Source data
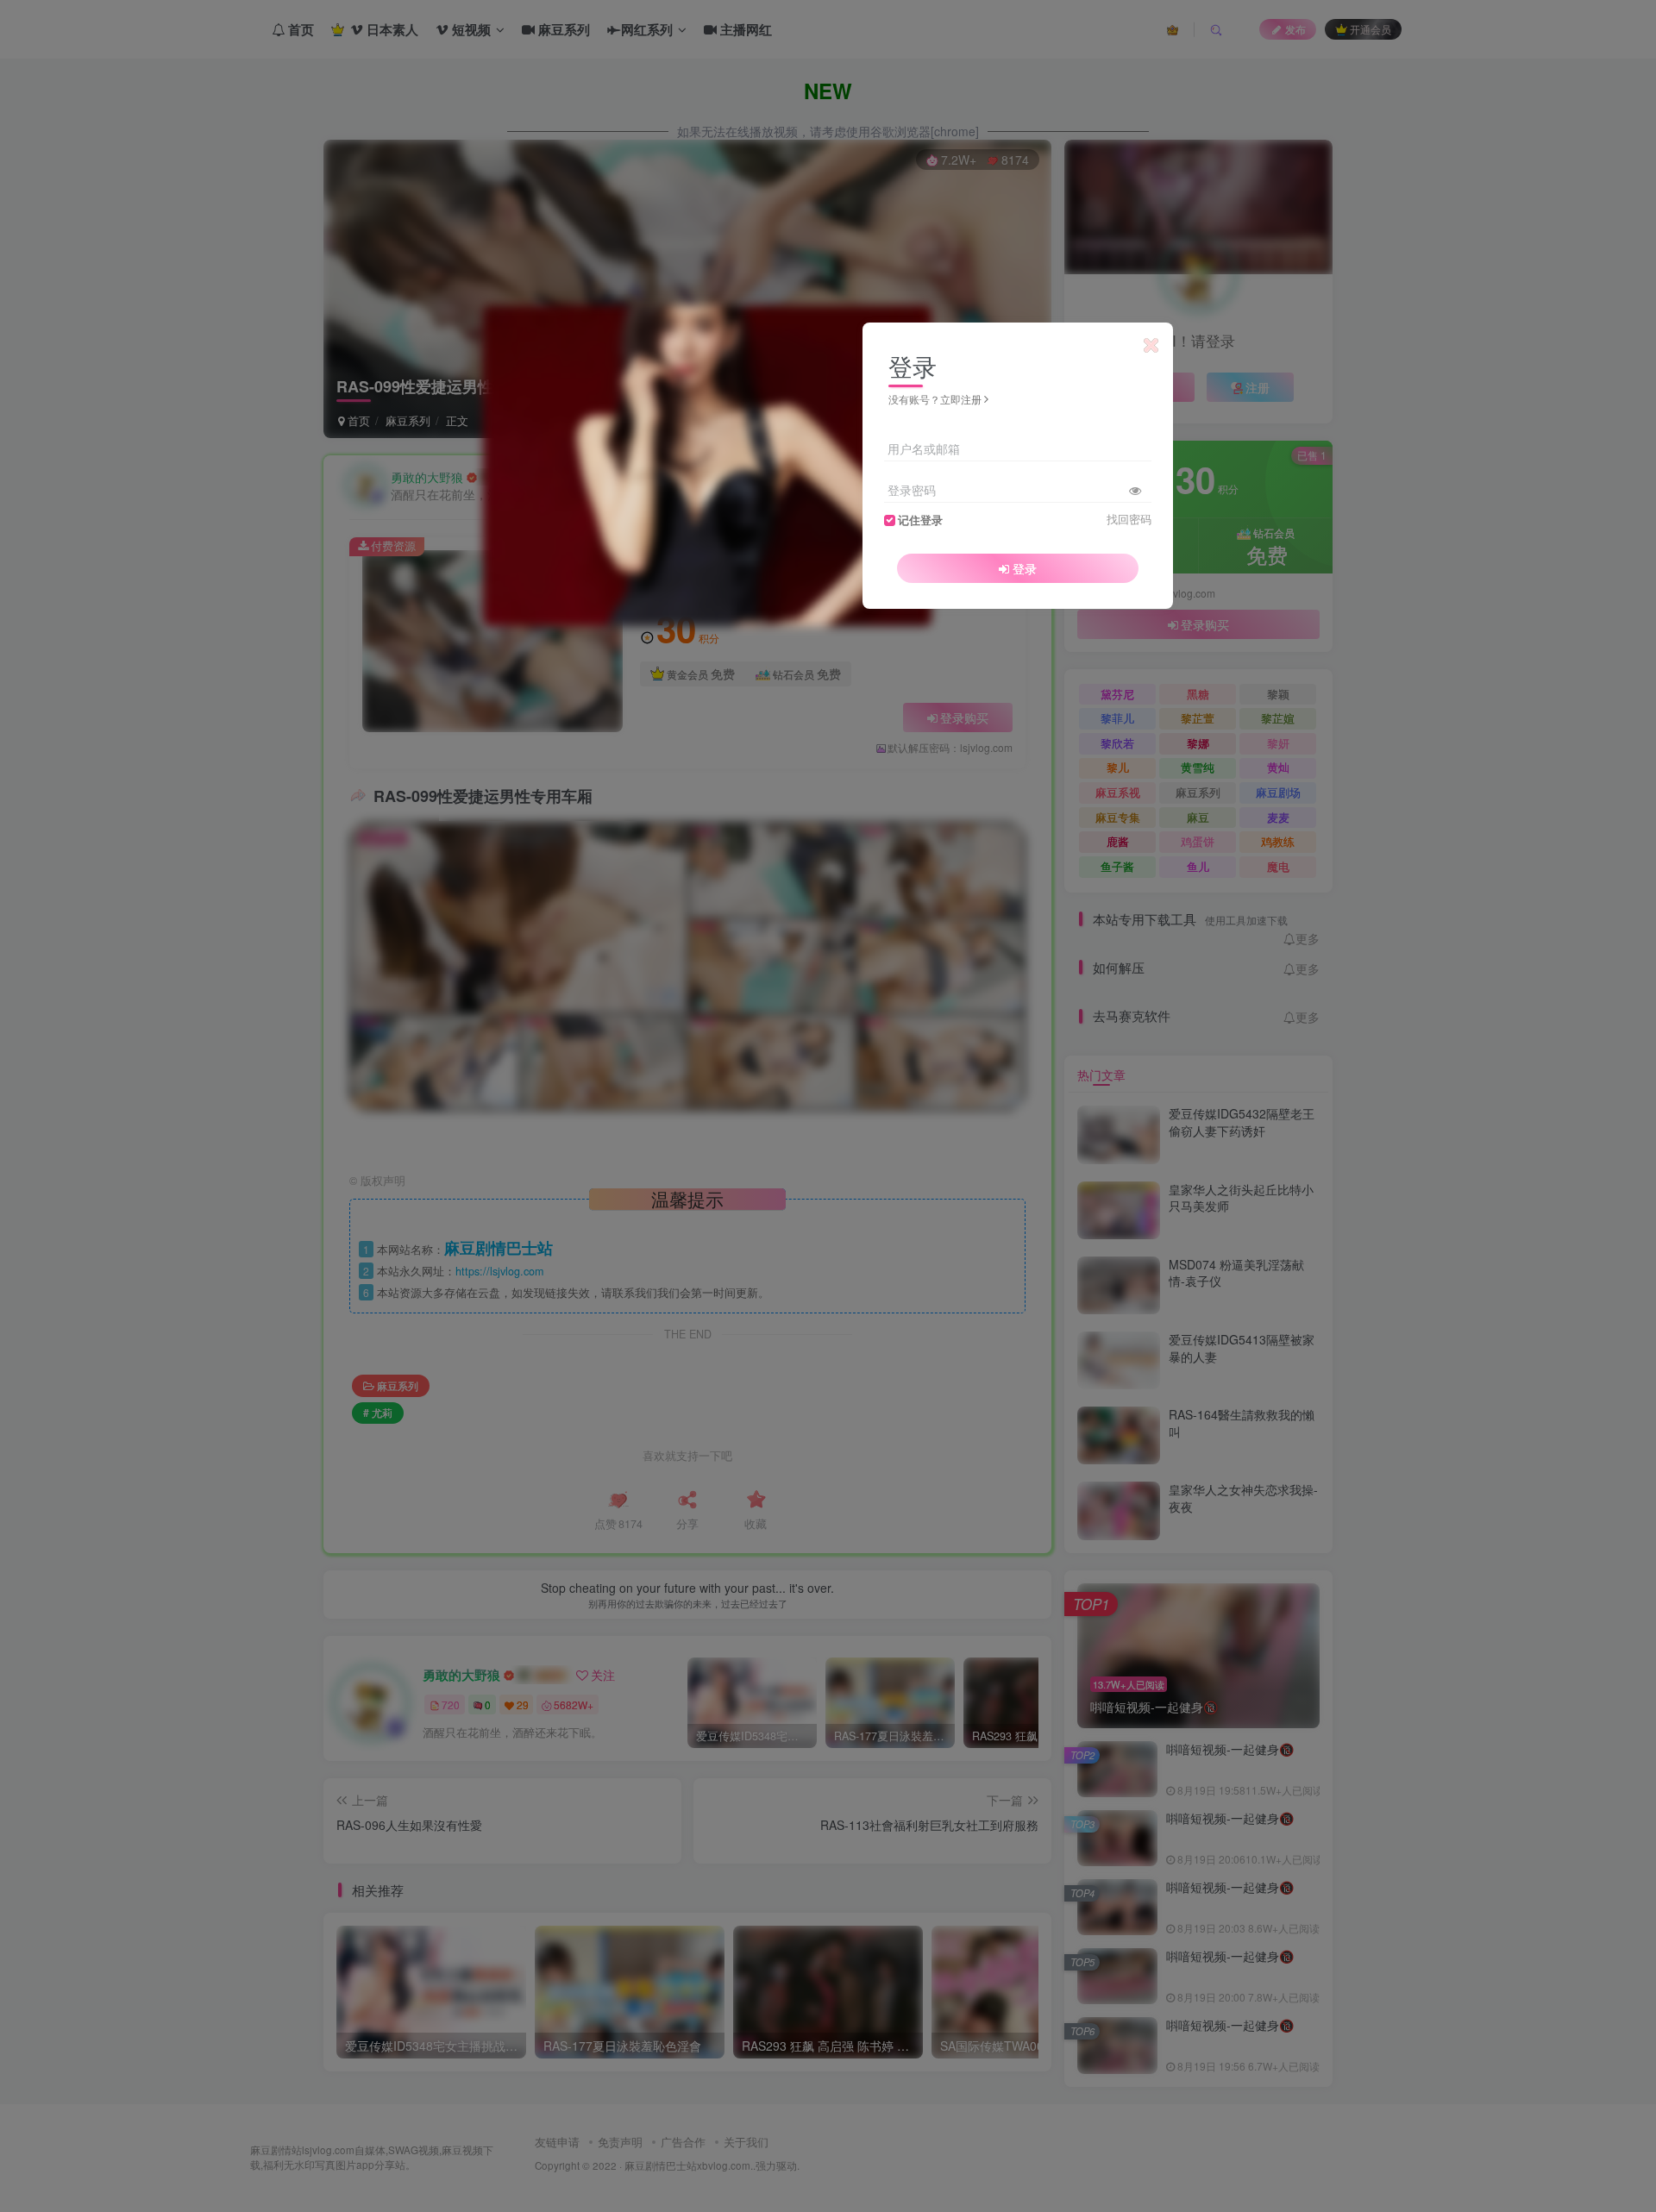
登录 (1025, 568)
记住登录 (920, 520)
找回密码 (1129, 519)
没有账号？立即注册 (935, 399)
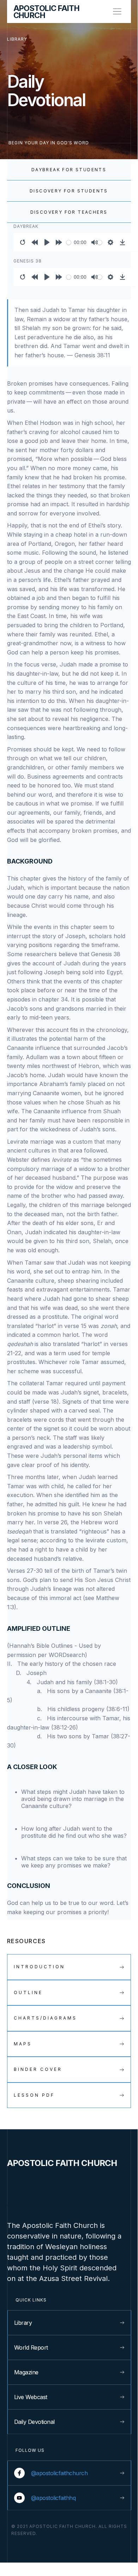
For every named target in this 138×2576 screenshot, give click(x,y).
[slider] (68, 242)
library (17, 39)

(What needs to be done):
What the answer needs is every line from the one with "找回密码 (1129, 519)" through the last line of the data, reproduced word for word and with pictures omitted.

(Answer to this problem):
找回密码 (1129, 519)
没有账号？立即注册 (935, 399)
For every named target in this 138×2576 screenshot, give click(x,y).
[slider] (68, 242)
library (17, 39)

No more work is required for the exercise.